Exercise directions :: Write out, word for word, the part of the listing below that opens with the line containing "Task: Select The Gentle Nudge row" and closes with the line containing "Given: Select the 4时 timeframe", keeping both of those lines and adding no others.

————————

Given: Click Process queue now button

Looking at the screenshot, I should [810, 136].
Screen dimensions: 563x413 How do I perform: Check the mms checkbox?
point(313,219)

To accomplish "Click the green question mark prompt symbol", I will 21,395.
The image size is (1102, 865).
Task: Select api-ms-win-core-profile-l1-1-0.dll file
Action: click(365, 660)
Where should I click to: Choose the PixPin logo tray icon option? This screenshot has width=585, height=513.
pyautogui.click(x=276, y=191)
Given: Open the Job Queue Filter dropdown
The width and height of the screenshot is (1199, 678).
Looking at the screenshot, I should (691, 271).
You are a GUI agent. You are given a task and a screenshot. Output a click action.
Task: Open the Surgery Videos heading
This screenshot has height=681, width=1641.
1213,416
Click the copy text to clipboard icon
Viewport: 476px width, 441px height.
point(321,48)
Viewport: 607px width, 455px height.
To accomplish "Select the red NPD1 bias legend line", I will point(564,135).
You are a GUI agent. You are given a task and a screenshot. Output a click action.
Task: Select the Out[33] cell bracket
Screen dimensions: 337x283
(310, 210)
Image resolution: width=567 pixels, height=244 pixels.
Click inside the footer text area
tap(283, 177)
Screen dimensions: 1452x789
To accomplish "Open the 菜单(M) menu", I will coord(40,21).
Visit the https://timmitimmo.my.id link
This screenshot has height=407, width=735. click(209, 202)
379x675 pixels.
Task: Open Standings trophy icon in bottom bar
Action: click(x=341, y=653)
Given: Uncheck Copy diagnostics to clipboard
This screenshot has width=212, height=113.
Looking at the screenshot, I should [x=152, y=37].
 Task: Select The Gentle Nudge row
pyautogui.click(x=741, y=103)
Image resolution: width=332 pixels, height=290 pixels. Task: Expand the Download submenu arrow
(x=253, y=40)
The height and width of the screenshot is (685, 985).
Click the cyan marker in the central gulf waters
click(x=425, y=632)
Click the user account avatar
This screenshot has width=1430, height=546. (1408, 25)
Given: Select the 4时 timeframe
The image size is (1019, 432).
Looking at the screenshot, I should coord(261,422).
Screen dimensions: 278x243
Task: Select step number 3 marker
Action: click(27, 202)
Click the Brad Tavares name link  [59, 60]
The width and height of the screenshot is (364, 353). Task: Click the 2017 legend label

————————

Answer for this exercise ::
 Task: Select The Gentle Nudge row
pyautogui.click(x=741, y=103)
Image resolution: width=332 pixels, height=290 pixels. Task: Expand the Download submenu arrow
(x=253, y=40)
The height and width of the screenshot is (685, 985).
Click the cyan marker in the central gulf waters
click(x=425, y=632)
Click the user account avatar
This screenshot has width=1430, height=546. (1408, 25)
Given: Select the 4时 timeframe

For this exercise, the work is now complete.